In 2003, California authorized these security freezes and they gradually have been adopted by most other states. This month TransUnion credit reporting agency launched its Security Freeze program in all 50 states. Experian says it will launch its service on November 1, and Equifax says it will institute its own program by the end of this month. Watch for further details in future What’s Up with My Credit? columns.
Each of the credit bureaus will charge a fee. TransUnion and Experian will charge $10 in most states. And they will also charge a small fee to temporarily lift a freeze for up to 30 days when you need to have your credit checked. If you have experienced identity fraud, no fees will be charged.
Experian says its system will supply you with a PIN number, which you must have to access your credit records. You will be able to phone an 800 number and get your Experian File Freeze lifted within minutes. In an emergency, you can easily lift the Experian File Freeze as long as you have your PIN.
TransUnion will require you to have both a FIN (file identification number) and PIN to access your credit file or lift the freeze. As with Experian, you absolutely cannot lift the freeze without these numbers. If you lose them, you will need to wait approximately two weeks to receive replacements.
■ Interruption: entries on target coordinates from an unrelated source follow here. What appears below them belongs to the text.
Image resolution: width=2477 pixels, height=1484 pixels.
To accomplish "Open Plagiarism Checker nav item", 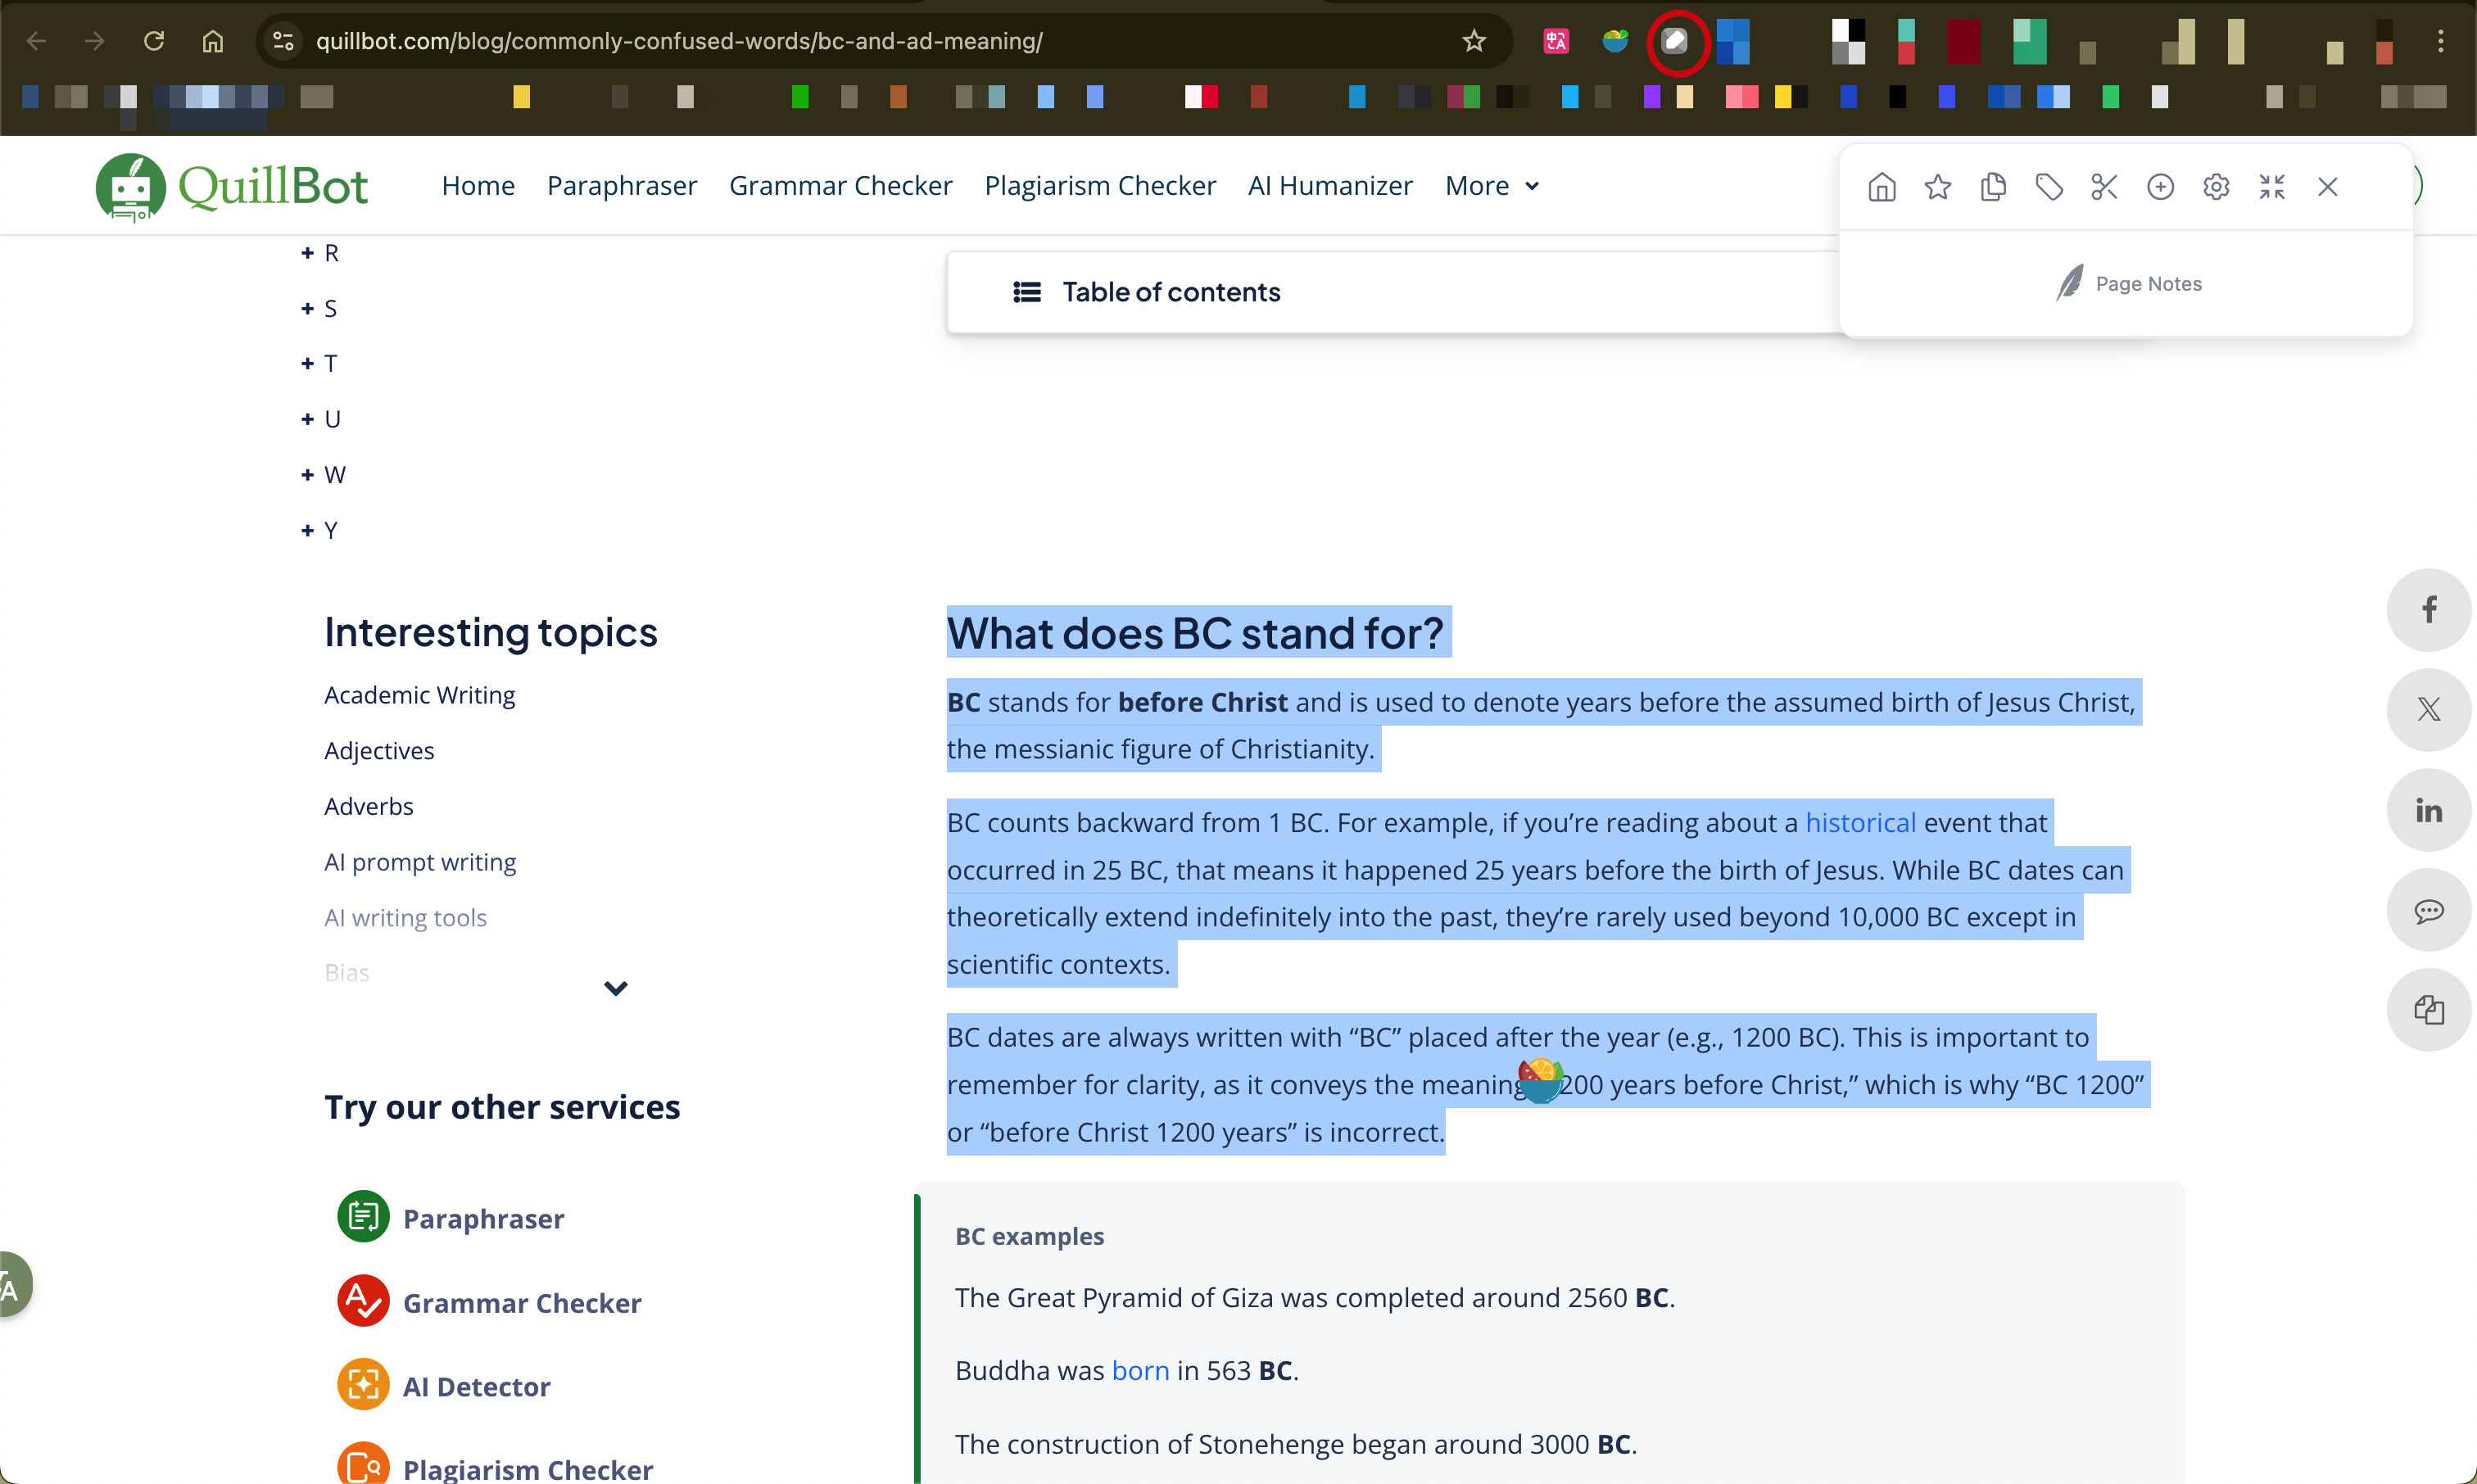I will (x=1099, y=186).
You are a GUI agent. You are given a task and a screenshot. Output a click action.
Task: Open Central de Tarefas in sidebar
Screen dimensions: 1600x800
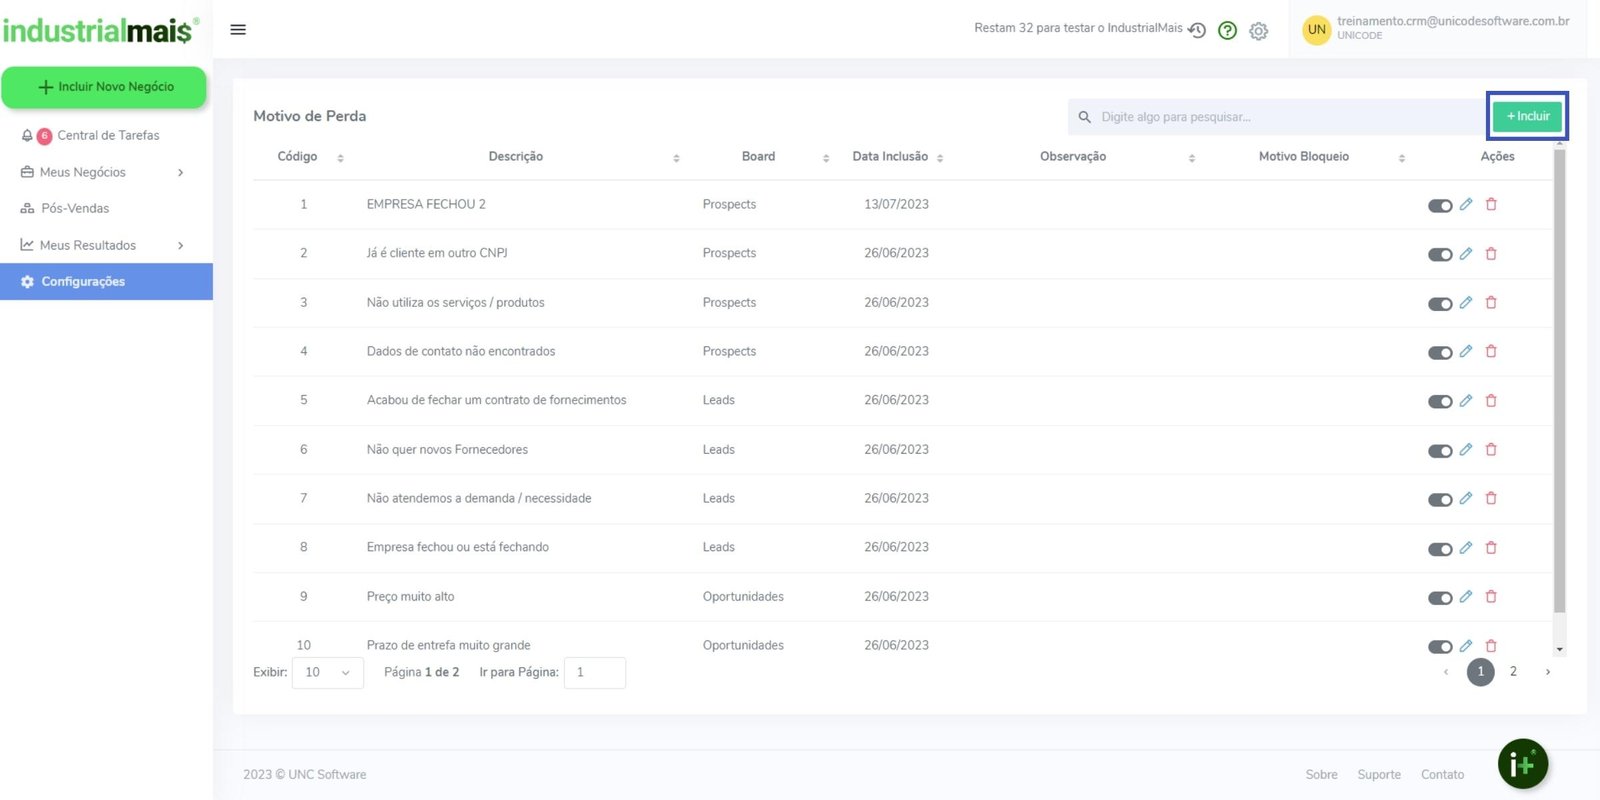click(x=108, y=136)
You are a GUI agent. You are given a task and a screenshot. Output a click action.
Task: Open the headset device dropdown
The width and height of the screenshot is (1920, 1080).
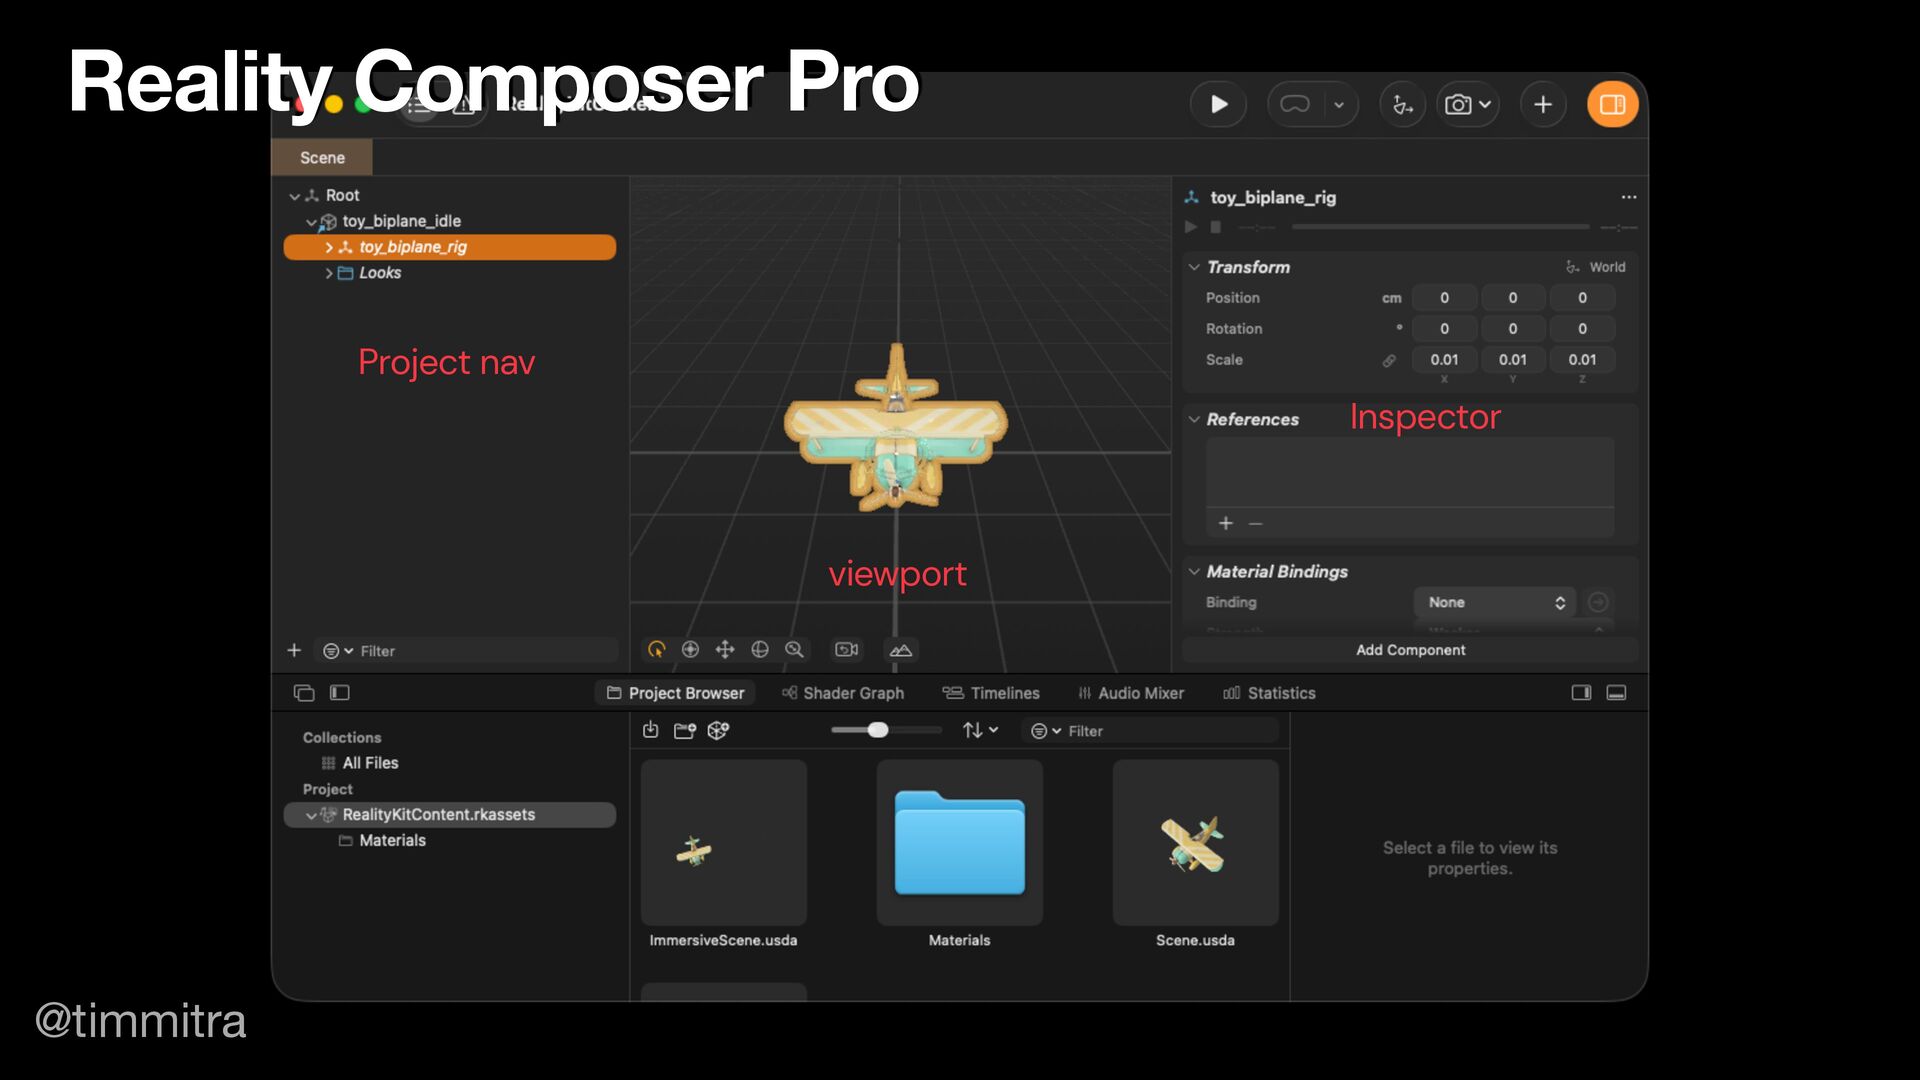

Warning: When you sign up for a freeze service, these agencies will all try to sell you credit monitoring or copies of your credit reports or your credit scores. Don’t buy. No one can access your credit after the freeze is in place unless you authorize access. You don’t need your credit monitored.
The only product worth purchasing from the credit bureaus is the FICO score that Equifax offers when you order your annual free credit report through Annualcreditreport.com, as we discussed in a previous column (How to Correct Mistakes on Your Credit Report). With a security freeze in place, you will still be able to order your annual free credit reports and correct any credit report errors without lifting the freeze.
Finally, be sure to look closely at all accounts in your credit report, even those in good standing. If you have no knowledge of an account, someone could be using your identity to replace their damaged credit history. They could be paying bills on time and hoping their presence will remain undetected. If you don’t recognize an account in your credit file, find out why. Take action to secure your identity now.